Welttag der Armen – Armut hat viele Gesichter: Obdachlosigkeit

Im Jugendhaus Düssseldorf fand am 15. November 2018 eine Wort-Gottes-Feier zum Welttag der Armen statt, der auch Teil der internationalen Gebetsbrücke war. Da in direkter Nachbarschaft am gleichen Tag franzfreunde eine Notschalfstelle für obdachlose Männer und Frauen eröffneten, stand Obdachlosigkeit im Mittelpunkt des Gottesdienstes. Hier der Impuls aus dem Gottesdienst.

Foto: Jugendhaus Düsseldorf

Ein Schlafsack, ein Beutel mit Habseligkeiten, ein Pappbecher – das ist uns von der Straße her bekannt. Manchmal geben wir etwas Geld in den Becher, manchmal schauen wir aber auch weg, denn die Armut auf der Straße ist kein schöner Anblick und – manchmal stinkt sie auch. Dann sehen wir den Menschen nicht mehr, nehmen ihn nicht wahr und eilen weiter.
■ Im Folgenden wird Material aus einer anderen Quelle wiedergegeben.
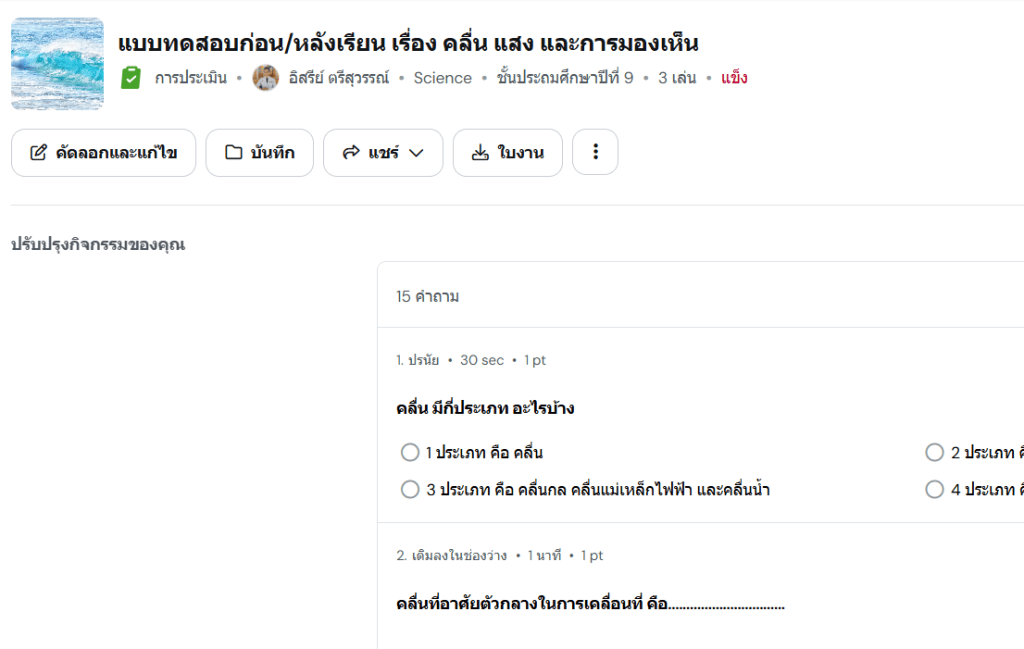Select the '3 ประเภท' answer radio button

pyautogui.click(x=410, y=489)
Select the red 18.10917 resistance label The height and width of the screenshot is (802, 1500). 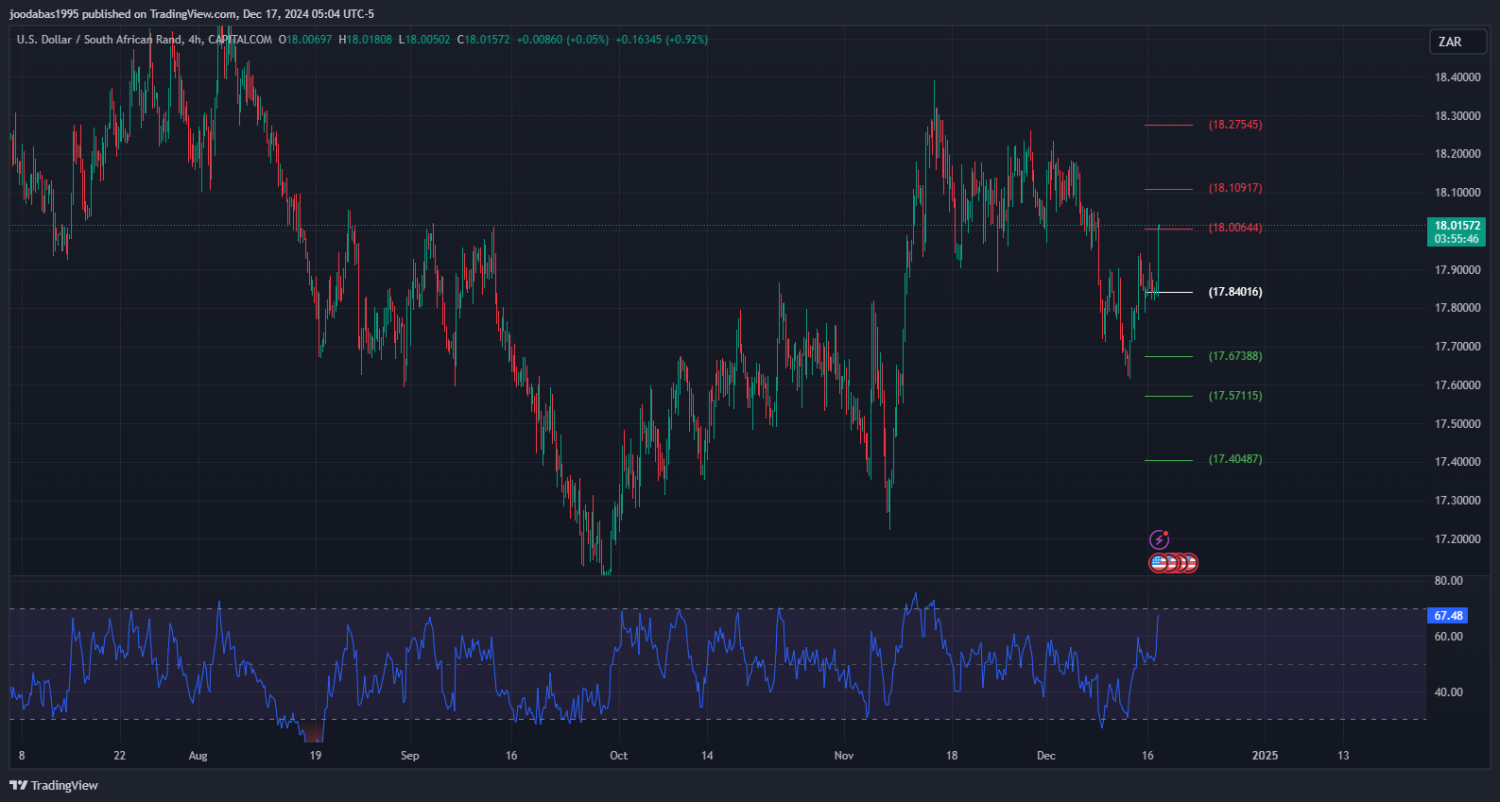(1235, 188)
Ein Schlafsack, ein Beutel mit Habseligkeiten, ein Pappbecher – und hier auch dabei das Kind in der Krippe. Gott ist Mensch geworden – verletzlich und schutzbedürftig, sichtbar als Kind. Gott wurde Mensch, weil er den Menschen liebt. Er erfuhr am eigenen Leib, was es heißt, ein Mensch zu sein: fröhlich und traurig, hungrig und satt, gesund und krank, umgeben von Freunden und einsam.

Weil Gott Mensch wurde, weil der Mensch ihm so wichtig ist, so wertvoll, kann ich an diesen Menschen nicht einfach achtlos vorbeigehen, auch wenn es manchmal schwerfällt. Wir beide sind von ihm geliebt und das verbindet uns, auch wenn wir sonst wenig oder sogar nichts gemeinsam haben.

Ein Schlafsack, ein Beutel mit Habseligkeiten, ein Pappbecher – und ein Kind aus der Krippe, das uns manchmal auch mit trüben Alkoholaugen aus einem Schmutz starrenden Gesicht anschaut.
Maria Wego

 

 

Montagsimpuls – Ob Herr Gellert schon im Gefängnis war?

Kürzlich wurde in den Medien darüber berichtet, dass Schlafen auf der Straße in Ungarn seit diesem Herbst eine Straftat ist. Wer kein Dach über dem Kopf und keinen Platz in einer der wenigen Notschlafstellen bekommen hat, der kann nun von der Polizei verhaftet und dem Richter vorgeführt werden. Ich habe mich nicht nur gefragt, welchen Blick auf den Menschen die Verantwortlichen im Parlament haben, sondern ich habe auch direkt an Herrn Gellert gedacht.
Nun, er heißt nicht Gellert. Ich kenne seinen Namen nicht. Aber er saß in diesem Sommer, als ich Budapest besuchte, mit seinem Kumpel am Fuße des Gellertberges und bettelte. Deshalb nenne ich ihn also Herrn Gellert.
Mein Mann und ich haben ihn und seinen Kumpel in der Hitze sitzen sehen und ihnen einige Forint gegeben. Herr Gellert freute sich sichtlich und fragte meinen Mann, woher er komme. Als er hörte, dass er aus Griechenland sei, lächelte er und antwortete fröhlich „Kalimera!“.
Ich wünsche Herrn Gellert – und allen anderen – von Herzen, dass er einen Platz gefunden hat, der ihn vor dem Gefängnis bewahrt!

Übrigens: Am Sonntag, 18. November, ist der Welttag der Armen, und Menschen wie Herrn Gellert, die sich über ein paar Münzen freuen, gibt es auch in vielen anderen Städten.